RECORDS TO PROCESS:

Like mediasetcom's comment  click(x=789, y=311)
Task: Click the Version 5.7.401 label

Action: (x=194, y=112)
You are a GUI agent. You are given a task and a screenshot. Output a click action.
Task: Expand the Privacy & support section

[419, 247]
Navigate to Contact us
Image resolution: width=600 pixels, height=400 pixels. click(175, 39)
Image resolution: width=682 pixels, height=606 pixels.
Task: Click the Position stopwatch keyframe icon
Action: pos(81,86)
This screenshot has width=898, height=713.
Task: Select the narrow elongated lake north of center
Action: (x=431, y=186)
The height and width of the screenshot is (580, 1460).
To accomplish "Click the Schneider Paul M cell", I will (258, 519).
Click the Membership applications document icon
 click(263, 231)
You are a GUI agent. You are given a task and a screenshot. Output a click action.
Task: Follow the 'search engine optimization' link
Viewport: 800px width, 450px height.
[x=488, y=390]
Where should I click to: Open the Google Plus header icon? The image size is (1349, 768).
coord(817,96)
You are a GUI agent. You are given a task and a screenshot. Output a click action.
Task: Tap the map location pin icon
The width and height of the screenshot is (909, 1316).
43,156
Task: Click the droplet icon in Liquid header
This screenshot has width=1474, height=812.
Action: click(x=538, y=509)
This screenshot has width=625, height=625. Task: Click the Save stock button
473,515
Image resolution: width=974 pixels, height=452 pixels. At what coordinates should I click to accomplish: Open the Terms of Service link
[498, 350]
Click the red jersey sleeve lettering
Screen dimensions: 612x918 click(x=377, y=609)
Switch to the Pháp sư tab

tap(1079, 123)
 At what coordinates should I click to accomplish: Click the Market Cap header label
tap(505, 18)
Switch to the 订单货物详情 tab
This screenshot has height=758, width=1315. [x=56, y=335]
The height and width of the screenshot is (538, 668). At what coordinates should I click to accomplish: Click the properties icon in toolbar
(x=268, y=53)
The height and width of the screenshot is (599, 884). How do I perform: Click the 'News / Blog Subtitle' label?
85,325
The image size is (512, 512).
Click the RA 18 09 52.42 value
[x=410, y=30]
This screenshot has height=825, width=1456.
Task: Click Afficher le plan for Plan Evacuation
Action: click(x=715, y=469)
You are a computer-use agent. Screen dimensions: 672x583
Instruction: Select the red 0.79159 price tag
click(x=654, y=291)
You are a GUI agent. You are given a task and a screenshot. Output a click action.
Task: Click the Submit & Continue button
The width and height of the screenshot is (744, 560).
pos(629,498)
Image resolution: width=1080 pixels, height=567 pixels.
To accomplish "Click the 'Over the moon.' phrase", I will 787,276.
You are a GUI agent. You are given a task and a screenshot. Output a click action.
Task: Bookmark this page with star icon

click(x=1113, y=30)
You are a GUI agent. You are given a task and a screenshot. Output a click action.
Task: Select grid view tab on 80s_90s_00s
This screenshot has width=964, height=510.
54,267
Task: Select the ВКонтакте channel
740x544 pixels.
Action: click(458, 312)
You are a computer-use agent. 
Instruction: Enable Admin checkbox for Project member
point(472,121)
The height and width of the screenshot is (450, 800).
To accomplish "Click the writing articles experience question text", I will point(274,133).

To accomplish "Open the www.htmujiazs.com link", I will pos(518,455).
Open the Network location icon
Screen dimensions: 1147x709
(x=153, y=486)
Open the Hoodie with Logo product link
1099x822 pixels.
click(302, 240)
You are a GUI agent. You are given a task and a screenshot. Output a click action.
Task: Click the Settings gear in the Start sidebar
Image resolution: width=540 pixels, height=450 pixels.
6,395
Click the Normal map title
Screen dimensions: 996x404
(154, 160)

TASK DESCRIPTION: Which of the lines in the material above contain "will"? Copy each one out.

EXERCISE OUTPUT:
To accomplish "Click the Schneider Paul M cell", I will (258, 519).
To accomplish "Click the 'Over the moon.' phrase", I will 787,276.
To accomplish "Click the writing articles experience question text", I will point(274,133).
To accomplish "Open the www.htmujiazs.com link", I will pos(518,455).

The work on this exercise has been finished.